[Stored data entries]
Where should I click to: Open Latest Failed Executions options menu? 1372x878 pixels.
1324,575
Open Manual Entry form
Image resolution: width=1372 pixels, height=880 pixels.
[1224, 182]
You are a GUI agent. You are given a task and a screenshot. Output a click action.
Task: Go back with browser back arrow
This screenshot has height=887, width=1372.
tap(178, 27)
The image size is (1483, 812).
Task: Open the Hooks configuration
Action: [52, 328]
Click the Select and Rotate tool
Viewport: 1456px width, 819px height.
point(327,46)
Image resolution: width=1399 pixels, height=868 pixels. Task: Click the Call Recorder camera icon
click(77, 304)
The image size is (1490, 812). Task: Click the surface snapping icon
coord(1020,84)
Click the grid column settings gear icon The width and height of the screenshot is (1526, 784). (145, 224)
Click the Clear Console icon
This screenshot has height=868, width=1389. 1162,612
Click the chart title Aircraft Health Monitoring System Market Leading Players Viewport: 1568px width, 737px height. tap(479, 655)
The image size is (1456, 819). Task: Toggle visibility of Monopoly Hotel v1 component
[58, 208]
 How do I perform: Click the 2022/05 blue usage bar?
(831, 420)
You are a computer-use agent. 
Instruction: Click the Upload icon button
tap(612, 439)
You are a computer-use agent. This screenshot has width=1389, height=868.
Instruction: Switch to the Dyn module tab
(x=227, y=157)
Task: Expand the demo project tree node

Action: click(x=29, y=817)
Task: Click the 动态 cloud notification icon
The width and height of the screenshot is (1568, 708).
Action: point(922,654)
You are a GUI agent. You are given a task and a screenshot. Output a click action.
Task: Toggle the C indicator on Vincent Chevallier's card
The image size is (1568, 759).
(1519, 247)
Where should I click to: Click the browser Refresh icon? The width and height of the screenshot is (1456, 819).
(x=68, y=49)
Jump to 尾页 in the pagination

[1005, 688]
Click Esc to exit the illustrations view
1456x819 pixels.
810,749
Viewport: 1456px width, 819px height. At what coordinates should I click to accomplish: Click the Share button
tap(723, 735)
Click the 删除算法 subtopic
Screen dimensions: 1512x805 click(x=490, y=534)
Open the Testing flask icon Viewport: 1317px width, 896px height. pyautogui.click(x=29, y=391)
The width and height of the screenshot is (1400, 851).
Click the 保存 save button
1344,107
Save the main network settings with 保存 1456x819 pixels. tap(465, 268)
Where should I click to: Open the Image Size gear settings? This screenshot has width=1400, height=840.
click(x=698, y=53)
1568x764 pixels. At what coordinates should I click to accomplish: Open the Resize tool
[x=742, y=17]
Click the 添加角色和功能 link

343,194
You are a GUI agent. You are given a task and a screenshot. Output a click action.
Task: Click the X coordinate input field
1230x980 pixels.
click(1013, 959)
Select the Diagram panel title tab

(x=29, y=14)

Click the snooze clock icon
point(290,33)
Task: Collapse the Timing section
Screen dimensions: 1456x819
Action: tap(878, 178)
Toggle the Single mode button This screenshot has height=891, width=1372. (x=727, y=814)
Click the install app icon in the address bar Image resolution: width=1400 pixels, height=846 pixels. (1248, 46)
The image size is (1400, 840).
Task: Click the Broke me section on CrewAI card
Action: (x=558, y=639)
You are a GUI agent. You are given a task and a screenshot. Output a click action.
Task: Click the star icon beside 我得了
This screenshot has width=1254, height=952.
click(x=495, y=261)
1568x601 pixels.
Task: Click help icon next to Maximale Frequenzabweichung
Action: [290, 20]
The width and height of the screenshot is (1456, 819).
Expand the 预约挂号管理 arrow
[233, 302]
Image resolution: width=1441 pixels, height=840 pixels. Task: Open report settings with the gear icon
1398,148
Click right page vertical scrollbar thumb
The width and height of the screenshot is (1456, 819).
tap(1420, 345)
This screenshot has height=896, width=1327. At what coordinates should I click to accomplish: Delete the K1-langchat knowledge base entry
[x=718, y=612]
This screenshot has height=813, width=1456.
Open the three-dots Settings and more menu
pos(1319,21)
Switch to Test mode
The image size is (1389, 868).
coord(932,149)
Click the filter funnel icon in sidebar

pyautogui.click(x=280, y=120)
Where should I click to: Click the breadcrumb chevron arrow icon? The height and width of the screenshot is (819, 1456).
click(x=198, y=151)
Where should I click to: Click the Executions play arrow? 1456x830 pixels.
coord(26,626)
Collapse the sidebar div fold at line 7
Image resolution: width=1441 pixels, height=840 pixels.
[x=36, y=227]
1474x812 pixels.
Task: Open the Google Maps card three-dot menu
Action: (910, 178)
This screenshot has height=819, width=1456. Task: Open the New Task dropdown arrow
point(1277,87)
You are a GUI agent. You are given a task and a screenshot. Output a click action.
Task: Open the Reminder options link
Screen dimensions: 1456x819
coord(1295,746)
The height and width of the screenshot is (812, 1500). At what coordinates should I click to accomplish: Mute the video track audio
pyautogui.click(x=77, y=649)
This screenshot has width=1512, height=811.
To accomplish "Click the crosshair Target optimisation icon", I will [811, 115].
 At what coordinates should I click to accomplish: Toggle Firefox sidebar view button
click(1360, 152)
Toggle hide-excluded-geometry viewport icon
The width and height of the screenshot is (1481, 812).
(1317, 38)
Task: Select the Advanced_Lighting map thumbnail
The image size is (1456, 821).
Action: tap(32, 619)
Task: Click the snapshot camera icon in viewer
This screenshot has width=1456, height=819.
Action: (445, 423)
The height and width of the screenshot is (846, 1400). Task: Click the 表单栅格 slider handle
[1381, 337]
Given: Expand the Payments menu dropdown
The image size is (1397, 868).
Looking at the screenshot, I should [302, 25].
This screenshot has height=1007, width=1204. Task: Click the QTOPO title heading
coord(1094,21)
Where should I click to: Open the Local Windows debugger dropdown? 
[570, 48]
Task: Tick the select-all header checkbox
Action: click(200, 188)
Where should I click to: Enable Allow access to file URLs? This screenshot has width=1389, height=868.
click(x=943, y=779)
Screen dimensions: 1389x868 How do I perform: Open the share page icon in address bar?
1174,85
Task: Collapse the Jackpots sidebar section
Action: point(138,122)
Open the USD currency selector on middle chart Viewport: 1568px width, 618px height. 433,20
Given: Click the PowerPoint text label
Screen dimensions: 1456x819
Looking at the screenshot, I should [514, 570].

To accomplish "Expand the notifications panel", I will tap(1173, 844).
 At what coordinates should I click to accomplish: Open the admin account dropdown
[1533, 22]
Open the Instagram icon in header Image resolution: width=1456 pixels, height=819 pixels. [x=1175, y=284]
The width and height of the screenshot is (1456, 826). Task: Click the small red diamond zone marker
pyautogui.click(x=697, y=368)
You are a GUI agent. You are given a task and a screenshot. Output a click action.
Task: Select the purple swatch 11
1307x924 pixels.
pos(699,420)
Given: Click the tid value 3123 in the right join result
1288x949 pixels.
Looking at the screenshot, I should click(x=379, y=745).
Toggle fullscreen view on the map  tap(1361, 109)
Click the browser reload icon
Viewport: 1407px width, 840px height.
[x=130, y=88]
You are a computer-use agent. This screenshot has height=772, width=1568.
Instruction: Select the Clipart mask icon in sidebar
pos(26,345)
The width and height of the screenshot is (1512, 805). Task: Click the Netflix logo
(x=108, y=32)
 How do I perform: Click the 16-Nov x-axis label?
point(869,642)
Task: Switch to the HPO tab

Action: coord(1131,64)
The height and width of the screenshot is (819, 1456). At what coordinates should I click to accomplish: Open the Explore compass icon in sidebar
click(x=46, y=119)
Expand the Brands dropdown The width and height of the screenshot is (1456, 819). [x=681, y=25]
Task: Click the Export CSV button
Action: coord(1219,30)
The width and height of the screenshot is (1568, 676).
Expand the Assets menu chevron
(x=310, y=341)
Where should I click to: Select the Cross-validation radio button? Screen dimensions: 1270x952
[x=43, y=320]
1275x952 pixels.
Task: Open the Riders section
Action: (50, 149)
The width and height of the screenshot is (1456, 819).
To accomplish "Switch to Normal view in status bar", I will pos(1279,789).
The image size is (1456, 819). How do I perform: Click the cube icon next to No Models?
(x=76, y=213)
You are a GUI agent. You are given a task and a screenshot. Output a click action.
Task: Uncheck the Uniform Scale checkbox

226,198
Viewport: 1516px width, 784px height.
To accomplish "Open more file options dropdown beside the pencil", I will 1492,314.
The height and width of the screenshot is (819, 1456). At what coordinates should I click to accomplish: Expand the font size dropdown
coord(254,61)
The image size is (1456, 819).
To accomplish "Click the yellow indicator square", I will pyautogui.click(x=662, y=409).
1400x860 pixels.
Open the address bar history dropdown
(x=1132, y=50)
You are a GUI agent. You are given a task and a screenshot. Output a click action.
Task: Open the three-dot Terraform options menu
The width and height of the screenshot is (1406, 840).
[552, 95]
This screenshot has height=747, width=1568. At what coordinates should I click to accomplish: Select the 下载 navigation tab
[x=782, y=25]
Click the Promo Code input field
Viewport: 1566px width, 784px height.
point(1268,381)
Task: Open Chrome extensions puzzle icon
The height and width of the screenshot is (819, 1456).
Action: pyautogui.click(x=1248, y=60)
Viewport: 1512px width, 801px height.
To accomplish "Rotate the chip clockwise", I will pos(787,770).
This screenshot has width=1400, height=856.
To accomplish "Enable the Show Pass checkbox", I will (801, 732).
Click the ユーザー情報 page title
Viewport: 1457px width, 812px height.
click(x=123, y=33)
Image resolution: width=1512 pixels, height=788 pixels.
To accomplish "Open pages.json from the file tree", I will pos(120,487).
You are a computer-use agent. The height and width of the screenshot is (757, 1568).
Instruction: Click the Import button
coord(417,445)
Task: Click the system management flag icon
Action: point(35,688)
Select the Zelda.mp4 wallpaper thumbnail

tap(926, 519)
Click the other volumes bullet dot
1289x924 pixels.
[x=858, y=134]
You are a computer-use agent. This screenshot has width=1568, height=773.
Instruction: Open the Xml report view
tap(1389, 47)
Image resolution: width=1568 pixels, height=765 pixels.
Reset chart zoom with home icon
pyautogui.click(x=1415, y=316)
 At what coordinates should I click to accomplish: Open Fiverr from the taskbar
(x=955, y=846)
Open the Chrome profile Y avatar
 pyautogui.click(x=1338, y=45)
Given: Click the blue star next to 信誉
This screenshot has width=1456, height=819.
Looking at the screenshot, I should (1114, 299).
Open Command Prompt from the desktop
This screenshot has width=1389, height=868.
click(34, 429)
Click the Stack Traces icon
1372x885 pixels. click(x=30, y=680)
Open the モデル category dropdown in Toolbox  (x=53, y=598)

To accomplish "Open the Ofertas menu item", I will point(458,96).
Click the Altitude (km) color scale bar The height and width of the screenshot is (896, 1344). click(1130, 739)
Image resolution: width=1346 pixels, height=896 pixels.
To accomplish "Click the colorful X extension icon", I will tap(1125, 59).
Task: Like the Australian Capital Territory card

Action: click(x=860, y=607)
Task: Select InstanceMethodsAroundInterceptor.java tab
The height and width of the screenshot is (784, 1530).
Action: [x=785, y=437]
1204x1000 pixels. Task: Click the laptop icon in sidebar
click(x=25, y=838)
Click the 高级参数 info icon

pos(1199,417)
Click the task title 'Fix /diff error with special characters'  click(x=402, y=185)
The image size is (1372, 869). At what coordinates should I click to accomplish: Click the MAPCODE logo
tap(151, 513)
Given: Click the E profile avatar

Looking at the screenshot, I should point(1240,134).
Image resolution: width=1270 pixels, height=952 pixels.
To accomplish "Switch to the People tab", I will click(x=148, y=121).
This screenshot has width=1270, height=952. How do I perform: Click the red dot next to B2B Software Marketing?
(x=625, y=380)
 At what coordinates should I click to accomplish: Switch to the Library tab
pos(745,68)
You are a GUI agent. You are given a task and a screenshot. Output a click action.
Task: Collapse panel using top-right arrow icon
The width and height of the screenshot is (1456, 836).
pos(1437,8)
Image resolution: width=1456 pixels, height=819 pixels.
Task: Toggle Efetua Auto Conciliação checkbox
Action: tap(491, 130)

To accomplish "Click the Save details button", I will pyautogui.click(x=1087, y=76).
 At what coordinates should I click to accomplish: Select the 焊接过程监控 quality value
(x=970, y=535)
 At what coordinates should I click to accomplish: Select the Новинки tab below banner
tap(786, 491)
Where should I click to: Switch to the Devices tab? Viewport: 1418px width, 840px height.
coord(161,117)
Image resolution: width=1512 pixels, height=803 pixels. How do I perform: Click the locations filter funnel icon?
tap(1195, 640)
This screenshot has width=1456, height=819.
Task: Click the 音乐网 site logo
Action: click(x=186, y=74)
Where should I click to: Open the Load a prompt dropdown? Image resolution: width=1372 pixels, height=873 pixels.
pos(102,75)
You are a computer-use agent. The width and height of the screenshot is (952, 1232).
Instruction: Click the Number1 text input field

**PROMPT:** Copy out each line carrying the string "will" from the data.

**SOLUTION TO THE PROBLEM:**
To accomplish "Click the crosshair Target optimisation icon", I will [811, 115].
To accomplish "Expand the notifications panel", I will tap(1173, 844).
To accomplish "Switch to Normal view in status bar", I will pos(1279,789).
To accomplish "Open more file options dropdown beside the pencil", I will 1492,314.
To accomplish "Click the yellow indicator square", I will pyautogui.click(x=662, y=409).
To accomplish "Rotate the chip clockwise", I will pos(787,770).
To accomplish "Enable the Show Pass checkbox", I will (801, 732).
To accomplish "Open pages.json from the file tree", I will pos(120,487).
To accomplish "Open the Ofertas menu item", I will point(458,96).
To accomplish "Click the colorful X extension icon", I will tap(1125, 59).
To accomplish "Switch to the People tab", I will click(x=148, y=121).
To accomplish "Click the Save details button", I will pyautogui.click(x=1087, y=76).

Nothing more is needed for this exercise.